Objective:
Please lay out the records below as a Markdown table with two columns, Row and Line: number each row and put one line of the records in it, leaving out blank lines.

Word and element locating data
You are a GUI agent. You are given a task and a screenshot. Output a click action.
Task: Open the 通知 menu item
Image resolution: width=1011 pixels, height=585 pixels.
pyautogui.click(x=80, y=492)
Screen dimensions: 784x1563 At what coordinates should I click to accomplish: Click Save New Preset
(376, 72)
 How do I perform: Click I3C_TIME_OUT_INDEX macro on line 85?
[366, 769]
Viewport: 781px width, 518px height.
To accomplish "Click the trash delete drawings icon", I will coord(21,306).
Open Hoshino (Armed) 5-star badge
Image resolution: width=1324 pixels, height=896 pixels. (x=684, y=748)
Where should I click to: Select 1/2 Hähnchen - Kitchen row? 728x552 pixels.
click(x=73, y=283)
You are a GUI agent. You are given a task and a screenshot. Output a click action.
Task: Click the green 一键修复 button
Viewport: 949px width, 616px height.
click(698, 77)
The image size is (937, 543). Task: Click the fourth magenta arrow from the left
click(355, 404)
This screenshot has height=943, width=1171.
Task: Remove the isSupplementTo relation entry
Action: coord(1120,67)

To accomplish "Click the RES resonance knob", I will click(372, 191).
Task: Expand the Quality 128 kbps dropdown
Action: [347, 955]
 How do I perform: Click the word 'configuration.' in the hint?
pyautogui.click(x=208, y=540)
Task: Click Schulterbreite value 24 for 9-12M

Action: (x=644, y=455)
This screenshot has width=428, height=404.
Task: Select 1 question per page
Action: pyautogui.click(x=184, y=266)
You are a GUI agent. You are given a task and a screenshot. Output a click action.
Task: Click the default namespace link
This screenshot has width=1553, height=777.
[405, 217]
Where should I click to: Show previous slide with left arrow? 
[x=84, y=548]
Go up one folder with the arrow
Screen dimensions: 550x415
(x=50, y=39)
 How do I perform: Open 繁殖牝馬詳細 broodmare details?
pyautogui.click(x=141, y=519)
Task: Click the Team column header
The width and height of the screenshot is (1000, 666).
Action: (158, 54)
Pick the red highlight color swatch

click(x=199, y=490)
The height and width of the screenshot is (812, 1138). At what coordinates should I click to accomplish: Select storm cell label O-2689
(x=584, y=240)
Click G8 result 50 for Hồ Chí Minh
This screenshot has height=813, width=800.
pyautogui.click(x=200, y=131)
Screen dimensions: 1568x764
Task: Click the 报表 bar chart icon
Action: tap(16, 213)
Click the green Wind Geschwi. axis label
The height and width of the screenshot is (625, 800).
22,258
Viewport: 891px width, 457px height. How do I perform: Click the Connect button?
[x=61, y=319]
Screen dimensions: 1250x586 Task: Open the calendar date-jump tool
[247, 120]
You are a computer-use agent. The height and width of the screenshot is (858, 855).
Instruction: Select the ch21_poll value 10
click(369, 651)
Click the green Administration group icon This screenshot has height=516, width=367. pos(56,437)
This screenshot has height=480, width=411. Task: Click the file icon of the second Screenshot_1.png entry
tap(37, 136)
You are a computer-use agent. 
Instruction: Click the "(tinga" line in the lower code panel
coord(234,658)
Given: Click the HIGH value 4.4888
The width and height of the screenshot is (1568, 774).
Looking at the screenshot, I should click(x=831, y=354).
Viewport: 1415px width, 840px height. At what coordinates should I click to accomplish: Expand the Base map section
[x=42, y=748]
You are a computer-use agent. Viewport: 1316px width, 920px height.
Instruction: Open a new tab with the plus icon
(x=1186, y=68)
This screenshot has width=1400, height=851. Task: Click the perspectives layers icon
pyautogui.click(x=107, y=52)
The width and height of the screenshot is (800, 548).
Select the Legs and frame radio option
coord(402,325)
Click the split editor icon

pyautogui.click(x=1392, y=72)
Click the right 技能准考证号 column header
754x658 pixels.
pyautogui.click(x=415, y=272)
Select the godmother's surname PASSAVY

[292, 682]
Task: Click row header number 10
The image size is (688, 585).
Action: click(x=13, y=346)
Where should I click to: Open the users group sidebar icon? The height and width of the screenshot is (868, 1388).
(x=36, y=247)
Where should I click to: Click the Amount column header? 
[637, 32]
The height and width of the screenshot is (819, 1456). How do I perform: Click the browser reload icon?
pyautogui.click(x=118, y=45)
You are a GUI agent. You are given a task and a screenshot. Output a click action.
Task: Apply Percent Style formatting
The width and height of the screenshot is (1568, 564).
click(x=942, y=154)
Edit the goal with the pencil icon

Task output:
| Row | Line |
|---|---|
| 1 | You are a GUI agent. You are given a task and a screenshot. Output a click action. |
| 2 | Task: Open the 通知 menu item |
| 3 | Image resolution: width=1011 pixels, height=585 pixels. |
| 4 | pyautogui.click(x=80, y=492) |
| 5 | Screen dimensions: 784x1563 At what coordinates should I click to accomplish: Click Save New Preset |
| 6 | (376, 72) |
| 7 |  How do I perform: Click I3C_TIME_OUT_INDEX macro on line 85? |
| 8 | [366, 769] |
| 9 | Viewport: 781px width, 518px height. |
| 10 | To accomplish "Click the trash delete drawings icon", I will coord(21,306). |
| 11 | Open Hoshino (Armed) 5-star badge |
| 12 | Image resolution: width=1324 pixels, height=896 pixels. (x=684, y=748) |
| 13 | Where should I click to: Select 1/2 Hähnchen - Kitchen row? 728x552 pixels. |
| 14 | click(x=73, y=283) |
| 15 | You are a GUI agent. You are given a task and a screenshot. Output a click action. |
| 16 | Task: Click the green 一键修复 button |
| 17 | Viewport: 949px width, 616px height. |
| 18 | click(698, 77) |
| 19 | The image size is (937, 543). Task: Click the fourth magenta arrow from the left |
| 20 | click(355, 404) |
| 21 | This screenshot has height=943, width=1171. |
| 22 | Task: Remove the isSupplementTo relation entry |
| 23 | Action: coord(1120,67) |
| 24 | To accomplish "Click the RES resonance knob", I will click(372, 191). |
| 25 | Task: Expand the Quality 128 kbps dropdown |
| 26 | Action: [347, 955] |
| 27 |  How do I perform: Click the word 'configuration.' in the hint? |
| 28 | pyautogui.click(x=208, y=540) |
| 29 | Task: Click Schulterbreite value 24 for 9-12M |
| 30 | Action: (x=644, y=455) |
| 31 | This screenshot has width=428, height=404. |
| 32 | Task: Select 1 question per page |
| 33 | Action: pyautogui.click(x=184, y=266) |
| 34 | You are a GUI agent. You are given a task and a screenshot. Output a click action. |
| 35 | Task: Click the default namespace link |
| 36 | This screenshot has width=1553, height=777. |
| 37 | [405, 217] |
| 38 | Where should I click to: Show previous slide with left arrow?  |
| 39 | [x=84, y=548] |
| 40 | Go up one folder with the arrow |
| 41 | Screen dimensions: 550x415 |
| 42 | (x=50, y=39) |
| 43 |  How do I perform: Open 繁殖牝馬詳細 broodmare details? |
| 44 | pyautogui.click(x=141, y=519) |
| 45 | Task: Click the Team column header |
| 46 | The width and height of the screenshot is (1000, 666). |
| 47 | Action: (158, 54) |
| 48 | Pick the red highlight color swatch |
| 49 | click(x=199, y=490) |
| 50 | The height and width of the screenshot is (812, 1138). At what coordinates should I click to accomplish: Select storm cell label O-2689 |
| 51 | (x=584, y=240) |
| 52 | Click G8 result 50 for Hồ Chí Minh |
| 53 | This screenshot has height=813, width=800. |
| 54 | pyautogui.click(x=200, y=131) |
| 55 | Screen dimensions: 1568x764 |
| 56 | Task: Click the 报表 bar chart icon |
| 57 | Action: tap(16, 213) |
| 58 | Click the green Wind Geschwi. axis label |
| 59 | The height and width of the screenshot is (625, 800). |
| 60 | 22,258 |
| 61 | Viewport: 891px width, 457px height. How do I perform: Click the Connect button? |
| 62 | [x=61, y=319] |
| 63 | Screen dimensions: 1250x586 Task: Open the calendar date-jump tool |
| 64 | [247, 120] |
| 65 | You are a computer-use agent. The height and width of the screenshot is (858, 855). |
| 66 | Instruction: Select the ch21_poll value 10 |
| 67 | click(369, 651) |
| 68 | Click the green Administration group icon This screenshot has height=516, width=367. pos(56,437) |
| 69 | This screenshot has height=480, width=411. Task: Click the file icon of the second Screenshot_1.png entry |
| 70 | tap(37, 136) |
| 71 | You are a computer-use agent.  |
| 72 | Instruction: Click the "(tinga" line in the lower code panel |
| 73 | coord(234,658) |
| 74 | Given: Click the HIGH value 4.4888 |
| 75 | The width and height of the screenshot is (1568, 774). |
| 76 | Looking at the screenshot, I should click(x=831, y=354). |
| 77 | Viewport: 1415px width, 840px height. At what coordinates should I click to accomplish: Expand the Base map section |
| 78 | [x=42, y=748] |
| 79 | You are a computer-use agent. Viewport: 1316px width, 920px height. |
| 80 | Instruction: Open a new tab with the plus icon |
| 81 | (x=1186, y=68) |
| 82 | This screenshot has width=1400, height=851. Task: Click the perspectives layers icon |
| 83 | pyautogui.click(x=107, y=52) |
| 84 | The width and height of the screenshot is (800, 548). |
| 85 | Select the Legs and frame radio option |
| 86 | coord(402,325) |
| 87 | Click the split editor icon |
| 88 | pyautogui.click(x=1392, y=72) |
| 89 | Click the right 技能准考证号 column header |
| 90 | 754x658 pixels. |
| 91 | pyautogui.click(x=415, y=272) |
| 92 | Select the godmother's surname PASSAVY |
| 93 | [292, 682] |
| 94 | Task: Click row header number 10 |
| 95 | The image size is (688, 585). |
| 96 | Action: click(x=13, y=346) |
| 97 | Where should I click to: Open the users group sidebar icon? The height and width of the screenshot is (868, 1388). |
| 98 | (x=36, y=247) |
| 99 | Where should I click to: Click the Amount column header?  |
| 100 | [637, 32] |
| 101 | The height and width of the screenshot is (819, 1456). How do I perform: Click the browser reload icon? |
| 102 | pyautogui.click(x=118, y=45) |
| 103 | You are a GUI agent. You are given a task and a screenshot. Output a click action. |
| 104 | Task: Apply Percent Style formatting |
| 105 | The width and height of the screenshot is (1568, 564). |
| 106 | click(x=942, y=154) |
| 107 | Edit the goal with the pencil icon |